The sub surfaced at around 4.26pm local time (1.26am GMT), about three days after becoming stranded in 190m of water off the Pacific Coast on Thursday. It was carrying six sailors and a representative of the company that manufactured it.

Earlier, a British remote-controlled Super Scorpio cut away the cables that had snarled the 13,2m mini-submarine in Beryozovaya Bay, about 15km off the east coast of the Kamchatka peninsula.

The British vehicle was sent after the navy appealed for international help — a sharp contrast to the sinking of the nuclear submarine Kursk in August 2000, when authorities held off asking for outside assistance for days. All 118 aboard the Kursk died.

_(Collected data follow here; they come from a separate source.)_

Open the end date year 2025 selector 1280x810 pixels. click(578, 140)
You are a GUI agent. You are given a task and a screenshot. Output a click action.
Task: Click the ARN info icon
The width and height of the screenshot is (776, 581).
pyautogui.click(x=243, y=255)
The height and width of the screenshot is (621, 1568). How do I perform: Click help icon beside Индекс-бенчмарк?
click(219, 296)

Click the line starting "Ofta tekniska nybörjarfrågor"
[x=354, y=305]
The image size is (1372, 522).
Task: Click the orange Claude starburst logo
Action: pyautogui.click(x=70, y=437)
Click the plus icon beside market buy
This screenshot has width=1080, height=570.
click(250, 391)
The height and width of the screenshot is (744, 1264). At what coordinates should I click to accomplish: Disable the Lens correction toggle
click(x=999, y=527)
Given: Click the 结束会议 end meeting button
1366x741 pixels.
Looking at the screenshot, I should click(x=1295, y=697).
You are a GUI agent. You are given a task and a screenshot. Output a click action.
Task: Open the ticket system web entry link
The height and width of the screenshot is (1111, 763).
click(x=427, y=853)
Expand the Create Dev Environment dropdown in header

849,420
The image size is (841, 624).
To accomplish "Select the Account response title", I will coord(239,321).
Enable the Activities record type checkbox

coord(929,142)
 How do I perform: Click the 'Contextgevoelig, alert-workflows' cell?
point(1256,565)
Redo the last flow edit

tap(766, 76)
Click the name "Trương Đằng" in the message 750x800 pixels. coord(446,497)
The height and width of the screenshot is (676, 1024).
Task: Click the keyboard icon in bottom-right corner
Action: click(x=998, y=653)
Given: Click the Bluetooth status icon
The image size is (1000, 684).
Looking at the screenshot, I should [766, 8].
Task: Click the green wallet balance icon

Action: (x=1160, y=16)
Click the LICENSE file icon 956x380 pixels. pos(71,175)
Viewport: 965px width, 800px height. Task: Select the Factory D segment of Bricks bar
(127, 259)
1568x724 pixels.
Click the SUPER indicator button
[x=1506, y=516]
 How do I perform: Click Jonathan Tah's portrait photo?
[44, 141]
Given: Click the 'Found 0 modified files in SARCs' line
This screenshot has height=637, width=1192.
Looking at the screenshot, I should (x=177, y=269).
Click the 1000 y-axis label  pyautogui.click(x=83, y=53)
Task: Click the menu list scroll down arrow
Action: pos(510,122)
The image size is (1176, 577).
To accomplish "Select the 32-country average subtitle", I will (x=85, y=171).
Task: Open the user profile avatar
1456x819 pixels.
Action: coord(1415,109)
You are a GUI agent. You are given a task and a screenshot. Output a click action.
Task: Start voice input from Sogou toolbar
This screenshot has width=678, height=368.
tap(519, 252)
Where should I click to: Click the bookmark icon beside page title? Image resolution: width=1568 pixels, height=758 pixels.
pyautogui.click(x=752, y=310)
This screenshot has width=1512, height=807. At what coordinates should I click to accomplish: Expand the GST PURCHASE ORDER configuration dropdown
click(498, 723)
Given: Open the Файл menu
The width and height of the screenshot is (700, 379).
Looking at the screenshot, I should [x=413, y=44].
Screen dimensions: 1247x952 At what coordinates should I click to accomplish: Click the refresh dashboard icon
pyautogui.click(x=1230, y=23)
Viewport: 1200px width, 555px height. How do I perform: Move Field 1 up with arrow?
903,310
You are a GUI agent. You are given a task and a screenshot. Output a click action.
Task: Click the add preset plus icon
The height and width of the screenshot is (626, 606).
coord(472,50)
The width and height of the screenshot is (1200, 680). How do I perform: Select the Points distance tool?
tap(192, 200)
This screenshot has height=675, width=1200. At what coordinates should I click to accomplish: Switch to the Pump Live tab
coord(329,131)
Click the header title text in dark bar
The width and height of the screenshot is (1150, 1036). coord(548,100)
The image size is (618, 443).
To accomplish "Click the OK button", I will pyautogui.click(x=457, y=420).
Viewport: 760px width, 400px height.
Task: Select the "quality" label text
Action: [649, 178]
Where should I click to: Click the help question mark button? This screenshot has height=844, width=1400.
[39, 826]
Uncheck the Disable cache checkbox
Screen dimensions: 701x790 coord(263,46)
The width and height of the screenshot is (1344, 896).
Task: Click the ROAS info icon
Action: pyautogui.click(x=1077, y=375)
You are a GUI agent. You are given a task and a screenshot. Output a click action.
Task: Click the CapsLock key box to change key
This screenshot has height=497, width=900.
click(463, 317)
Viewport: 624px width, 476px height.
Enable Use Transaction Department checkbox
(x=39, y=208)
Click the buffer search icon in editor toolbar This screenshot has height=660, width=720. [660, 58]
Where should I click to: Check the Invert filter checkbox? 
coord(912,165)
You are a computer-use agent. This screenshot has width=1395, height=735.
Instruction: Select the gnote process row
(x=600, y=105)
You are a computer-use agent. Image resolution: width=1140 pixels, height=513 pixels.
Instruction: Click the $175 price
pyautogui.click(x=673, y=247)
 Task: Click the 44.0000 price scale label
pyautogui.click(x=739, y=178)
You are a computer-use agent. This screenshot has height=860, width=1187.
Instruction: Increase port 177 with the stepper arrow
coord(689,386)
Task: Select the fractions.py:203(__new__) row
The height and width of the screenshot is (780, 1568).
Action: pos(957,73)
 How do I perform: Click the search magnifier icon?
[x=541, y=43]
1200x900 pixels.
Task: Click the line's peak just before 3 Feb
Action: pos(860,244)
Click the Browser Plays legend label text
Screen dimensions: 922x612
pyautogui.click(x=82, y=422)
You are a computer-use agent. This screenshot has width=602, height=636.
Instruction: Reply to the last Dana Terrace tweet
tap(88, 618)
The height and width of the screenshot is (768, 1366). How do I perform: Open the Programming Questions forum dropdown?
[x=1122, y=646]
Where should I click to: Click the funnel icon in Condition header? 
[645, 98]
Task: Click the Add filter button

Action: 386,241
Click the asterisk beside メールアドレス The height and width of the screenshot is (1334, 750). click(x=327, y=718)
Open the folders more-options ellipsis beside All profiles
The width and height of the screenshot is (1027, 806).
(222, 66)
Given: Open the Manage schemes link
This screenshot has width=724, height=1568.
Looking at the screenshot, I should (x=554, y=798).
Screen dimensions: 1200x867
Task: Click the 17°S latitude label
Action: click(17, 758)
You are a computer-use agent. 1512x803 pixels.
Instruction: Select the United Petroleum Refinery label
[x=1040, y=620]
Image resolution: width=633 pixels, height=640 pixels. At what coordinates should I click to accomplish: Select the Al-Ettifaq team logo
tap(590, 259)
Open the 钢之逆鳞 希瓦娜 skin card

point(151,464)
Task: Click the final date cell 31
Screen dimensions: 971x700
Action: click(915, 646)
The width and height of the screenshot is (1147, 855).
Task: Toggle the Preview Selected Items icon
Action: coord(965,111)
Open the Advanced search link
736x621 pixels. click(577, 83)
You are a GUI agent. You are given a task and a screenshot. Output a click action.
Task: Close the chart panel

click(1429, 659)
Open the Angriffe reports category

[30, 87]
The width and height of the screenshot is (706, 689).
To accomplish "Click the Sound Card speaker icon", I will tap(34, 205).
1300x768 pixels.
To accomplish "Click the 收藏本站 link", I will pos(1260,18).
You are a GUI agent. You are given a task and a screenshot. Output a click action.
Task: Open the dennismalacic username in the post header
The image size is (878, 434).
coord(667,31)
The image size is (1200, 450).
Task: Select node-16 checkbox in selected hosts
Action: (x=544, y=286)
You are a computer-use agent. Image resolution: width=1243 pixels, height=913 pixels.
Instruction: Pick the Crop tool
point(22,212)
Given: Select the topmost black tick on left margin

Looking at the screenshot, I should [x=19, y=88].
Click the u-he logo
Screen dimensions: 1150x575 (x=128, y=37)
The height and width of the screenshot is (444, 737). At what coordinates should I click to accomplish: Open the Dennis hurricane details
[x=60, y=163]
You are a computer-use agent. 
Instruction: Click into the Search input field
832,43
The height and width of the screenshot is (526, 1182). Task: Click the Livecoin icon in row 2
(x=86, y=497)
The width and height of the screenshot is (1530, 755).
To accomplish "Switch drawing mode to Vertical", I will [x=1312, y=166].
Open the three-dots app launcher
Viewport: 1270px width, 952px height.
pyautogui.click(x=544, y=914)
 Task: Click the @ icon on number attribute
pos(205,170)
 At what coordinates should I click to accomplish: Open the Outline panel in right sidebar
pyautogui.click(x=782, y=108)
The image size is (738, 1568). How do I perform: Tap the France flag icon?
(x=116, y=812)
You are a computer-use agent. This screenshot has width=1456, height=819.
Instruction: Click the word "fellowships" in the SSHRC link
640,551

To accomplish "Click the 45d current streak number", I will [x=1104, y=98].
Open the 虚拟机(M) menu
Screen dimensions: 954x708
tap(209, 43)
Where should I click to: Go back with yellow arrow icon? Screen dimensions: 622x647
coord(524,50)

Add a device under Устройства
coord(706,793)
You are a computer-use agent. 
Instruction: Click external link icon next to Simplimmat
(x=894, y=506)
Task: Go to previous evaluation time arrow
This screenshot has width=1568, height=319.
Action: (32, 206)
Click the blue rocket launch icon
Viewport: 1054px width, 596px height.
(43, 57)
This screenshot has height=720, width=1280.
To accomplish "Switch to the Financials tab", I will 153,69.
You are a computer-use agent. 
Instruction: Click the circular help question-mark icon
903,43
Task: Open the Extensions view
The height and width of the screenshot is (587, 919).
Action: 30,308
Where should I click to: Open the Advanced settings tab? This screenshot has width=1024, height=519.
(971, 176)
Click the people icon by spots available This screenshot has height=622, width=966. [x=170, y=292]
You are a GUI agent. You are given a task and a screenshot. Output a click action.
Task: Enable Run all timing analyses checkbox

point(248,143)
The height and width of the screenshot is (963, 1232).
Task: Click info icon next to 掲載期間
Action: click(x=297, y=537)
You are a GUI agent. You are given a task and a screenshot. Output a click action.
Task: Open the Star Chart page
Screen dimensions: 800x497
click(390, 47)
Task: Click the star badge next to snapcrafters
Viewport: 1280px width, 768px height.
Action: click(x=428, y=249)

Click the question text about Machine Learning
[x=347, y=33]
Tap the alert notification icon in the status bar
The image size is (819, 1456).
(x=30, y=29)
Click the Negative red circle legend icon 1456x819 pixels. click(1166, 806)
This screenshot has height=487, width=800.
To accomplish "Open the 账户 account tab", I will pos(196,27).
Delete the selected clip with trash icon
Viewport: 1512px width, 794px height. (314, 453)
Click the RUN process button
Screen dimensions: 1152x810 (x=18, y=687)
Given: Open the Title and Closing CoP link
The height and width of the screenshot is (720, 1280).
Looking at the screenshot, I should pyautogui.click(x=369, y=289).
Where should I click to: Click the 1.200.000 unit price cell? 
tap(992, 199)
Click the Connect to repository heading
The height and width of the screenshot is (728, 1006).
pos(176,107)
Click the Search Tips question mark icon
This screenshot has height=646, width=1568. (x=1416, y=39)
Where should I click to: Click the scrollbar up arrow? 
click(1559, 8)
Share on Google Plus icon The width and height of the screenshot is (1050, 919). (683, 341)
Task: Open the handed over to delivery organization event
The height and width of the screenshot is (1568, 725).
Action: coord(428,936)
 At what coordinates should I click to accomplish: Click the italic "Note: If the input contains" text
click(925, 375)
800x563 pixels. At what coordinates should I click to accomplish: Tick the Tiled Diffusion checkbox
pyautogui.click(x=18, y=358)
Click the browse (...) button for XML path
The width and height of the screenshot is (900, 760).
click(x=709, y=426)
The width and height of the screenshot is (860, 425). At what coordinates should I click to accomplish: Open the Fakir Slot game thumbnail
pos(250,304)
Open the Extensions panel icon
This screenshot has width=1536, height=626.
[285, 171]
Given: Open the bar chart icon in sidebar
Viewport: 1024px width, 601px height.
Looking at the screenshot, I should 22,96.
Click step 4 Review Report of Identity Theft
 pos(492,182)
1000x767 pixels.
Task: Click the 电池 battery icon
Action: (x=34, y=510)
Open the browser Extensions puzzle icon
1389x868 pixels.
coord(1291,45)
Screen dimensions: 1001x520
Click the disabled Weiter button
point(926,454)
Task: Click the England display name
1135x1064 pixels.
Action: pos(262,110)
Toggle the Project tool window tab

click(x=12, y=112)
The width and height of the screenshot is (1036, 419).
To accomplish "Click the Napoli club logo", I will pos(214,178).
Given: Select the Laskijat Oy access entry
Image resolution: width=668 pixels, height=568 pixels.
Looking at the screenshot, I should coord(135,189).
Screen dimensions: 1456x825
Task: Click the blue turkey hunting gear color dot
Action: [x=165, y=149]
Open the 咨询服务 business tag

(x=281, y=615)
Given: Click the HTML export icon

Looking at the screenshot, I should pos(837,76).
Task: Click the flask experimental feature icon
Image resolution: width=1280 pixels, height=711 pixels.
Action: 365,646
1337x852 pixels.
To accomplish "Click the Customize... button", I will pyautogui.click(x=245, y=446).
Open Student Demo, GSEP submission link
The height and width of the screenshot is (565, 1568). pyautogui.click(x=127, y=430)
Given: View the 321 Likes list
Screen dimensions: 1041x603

The United States also dispatched a crew and three underwater vehicles to Kamchatka at Russia’s request, but they were not deployed at the accident site.

In an echo of the Kursk sinking, President Vladimir Putin had made no public comment by Sunday on the mini-sub drama. Putin remained on vacation as the Kursk disaster unfolded, raising criticism that he appeared either callous or ineffectual.

Defence Minister Sergei Ivanov travelled to Kamchatka on Saturday.

Officials said the mini-submarine was participating in a combat training exercise and got snarled on an underwater antenna assembly that is part of a coastal monitoring system. The system was anchored with a weight of about 60 metric tonnes, according to news reports.

Russia’s cash-strapped navy apparently lacks rescue vehicles capable of operating at the depth where the sub was stranded, and officials say it was too deep for divers to reach or the crew to swim out on their own. An earlier attempt to drag the vessel to shallower waters failed when cables detached after pulling it about 60m.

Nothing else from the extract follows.